>> START Provided passage

A Duck Walks into a Lake

2025/05/28 - 9 min read

In the early 2010s, I helped build the storage and metadata system for Google BigQuery. At the time, I was not a database person, and because of this, what we ended up building was different. BigQuery had separation of storage and compute, but we were missing important database features like transactions, atomic updates, and the ability to do a lot of small changes to the data. Painstakingly, over the next several years, we realized what was missing and added those features to the system. The database people were right… all that “stuff” is really important.

Seeing the rise of data lakehouse formats feels like déjà vu all over again. It feels like we’re having a moment where we’re slowly and painfully re-learning some of the lessons of the past - when it comes to data, you’re going to want database semantics like ACID operations and multi-statement transactions.

When you’re building a proprietary system, you can make big architectural changes and improvements; but when you’re building an open-source standard that multiple people are going to implement, it is almost impossible. This is why, for example, small but important changes in Parquet are still not widely adopted, after 10 years. Once you start to get widespread adoption, things become very hard to change. Despite the huge amount of enthusiasm behind formats like Iceberg and Delta Lake, they have some pretty gnarly holes in their semantics.

>> END Provided passage
>> START Data rows

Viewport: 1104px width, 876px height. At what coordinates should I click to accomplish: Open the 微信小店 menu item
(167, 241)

>> END Data rows
>> START Data rows

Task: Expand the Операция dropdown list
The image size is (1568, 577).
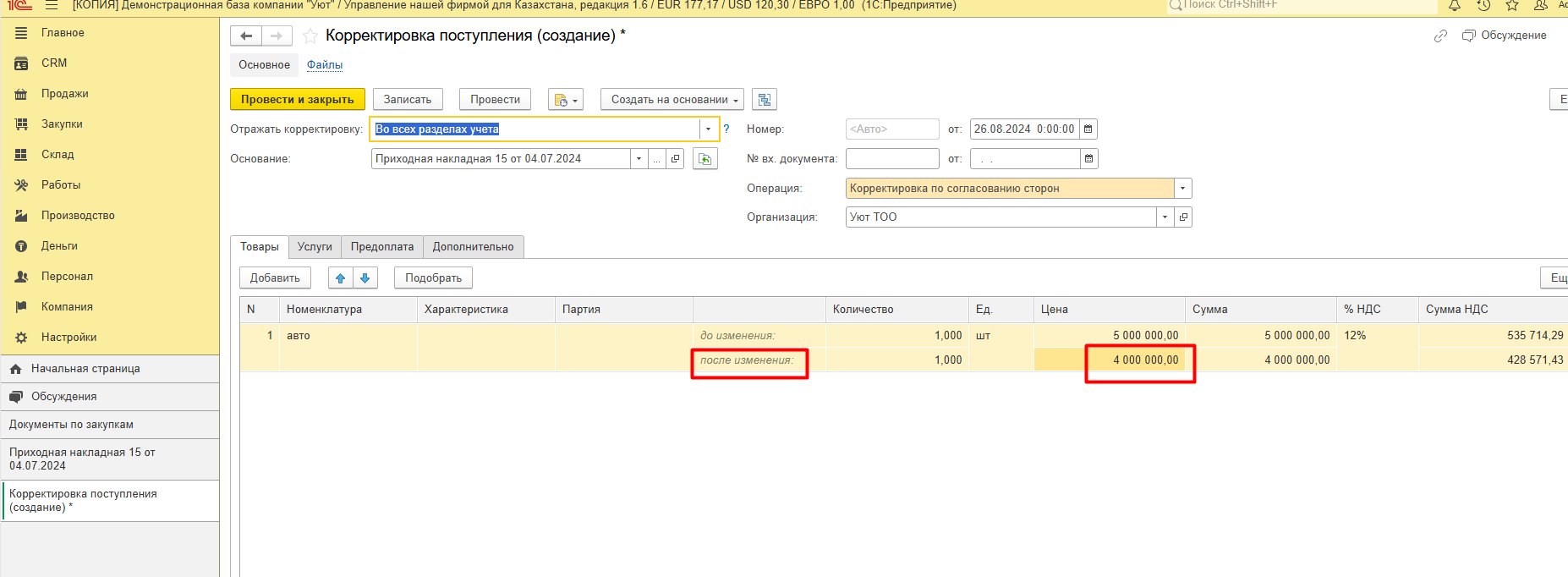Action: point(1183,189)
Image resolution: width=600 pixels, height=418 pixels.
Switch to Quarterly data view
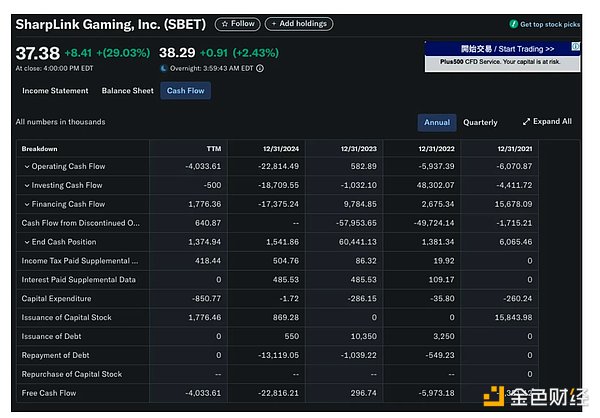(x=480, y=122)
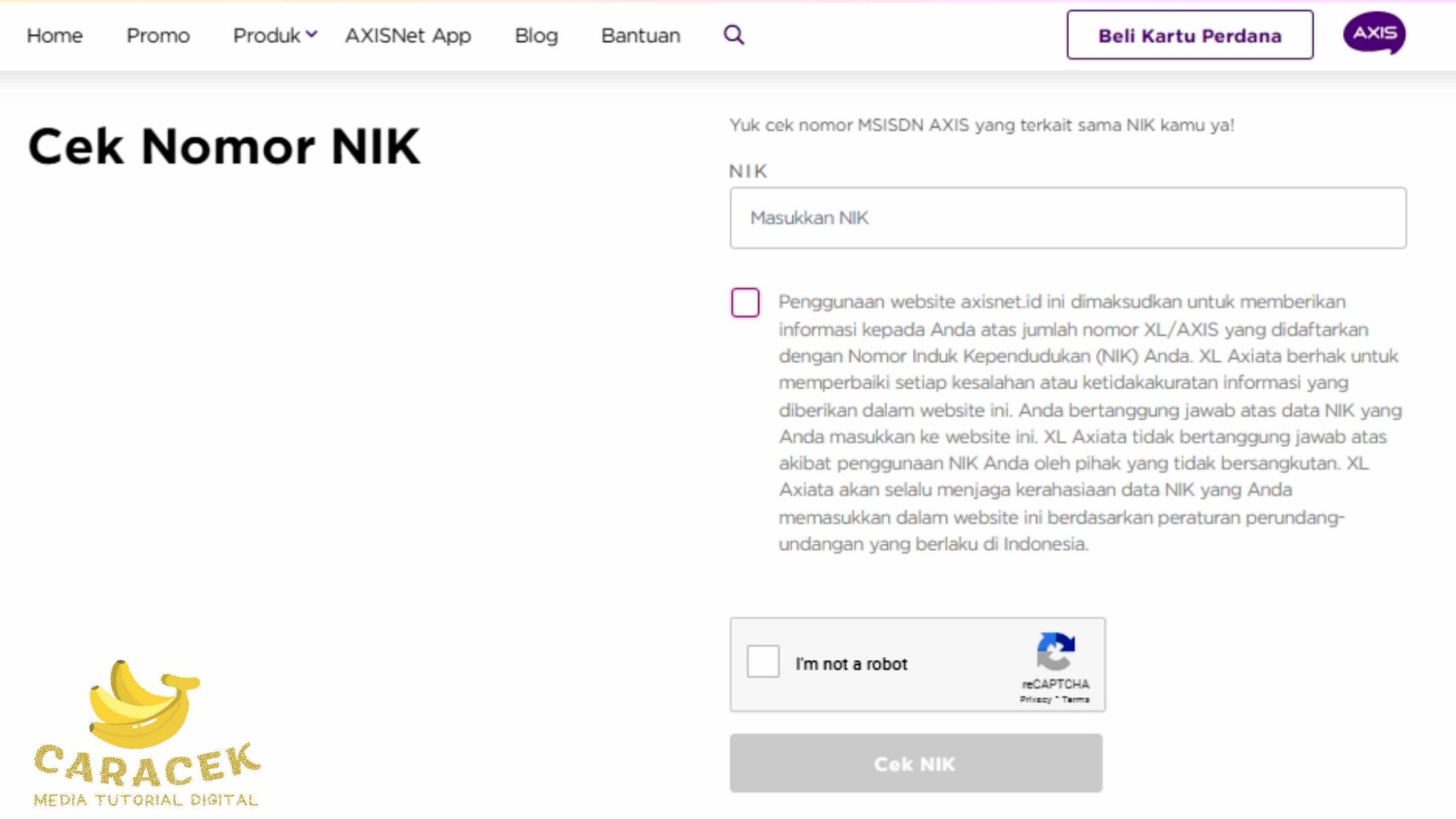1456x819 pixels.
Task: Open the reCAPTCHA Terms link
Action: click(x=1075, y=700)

>> END Data rows
>> START Data rows

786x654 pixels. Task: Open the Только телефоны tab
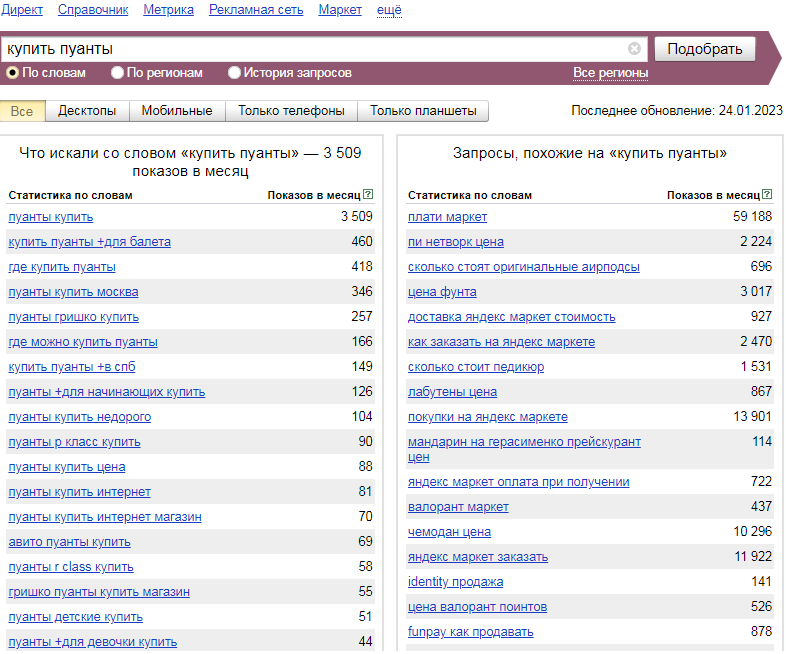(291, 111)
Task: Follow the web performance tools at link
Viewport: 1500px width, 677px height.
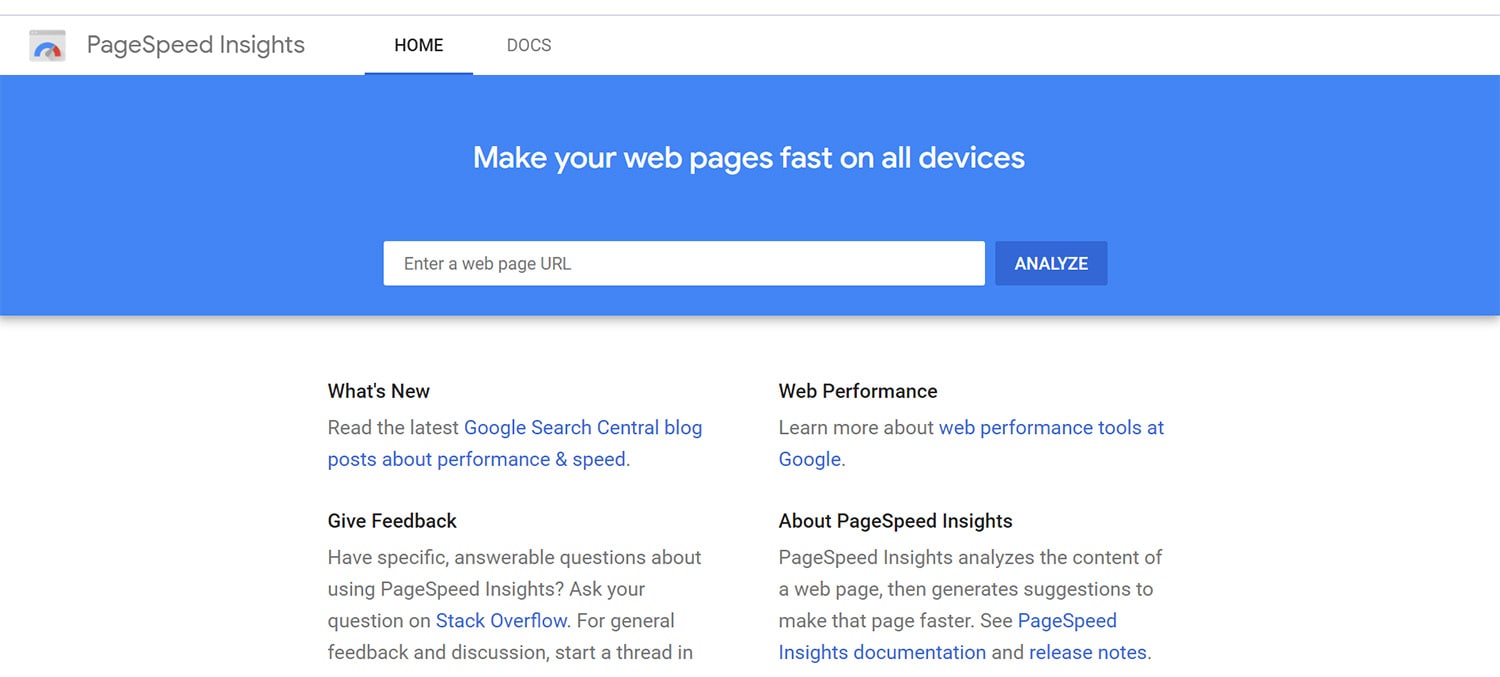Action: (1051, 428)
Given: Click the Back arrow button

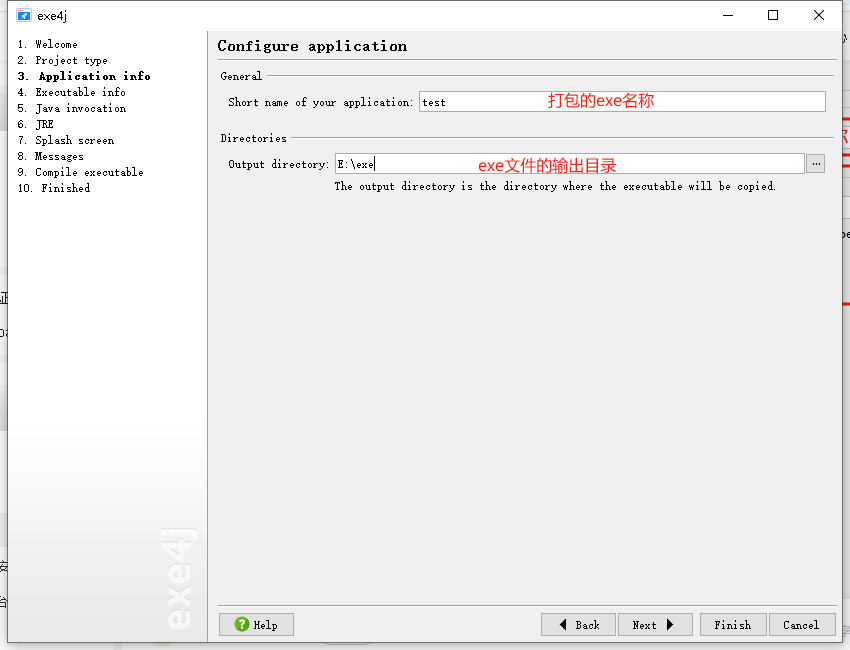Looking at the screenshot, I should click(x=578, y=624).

>> END Data rows

In the passage on BigQuery and data lakehouse formats, which important database features does the text say BigQuery was originally missing?

BigQuery was missing transactions, atomic updates, and the ability to do a lot of small changes to the data.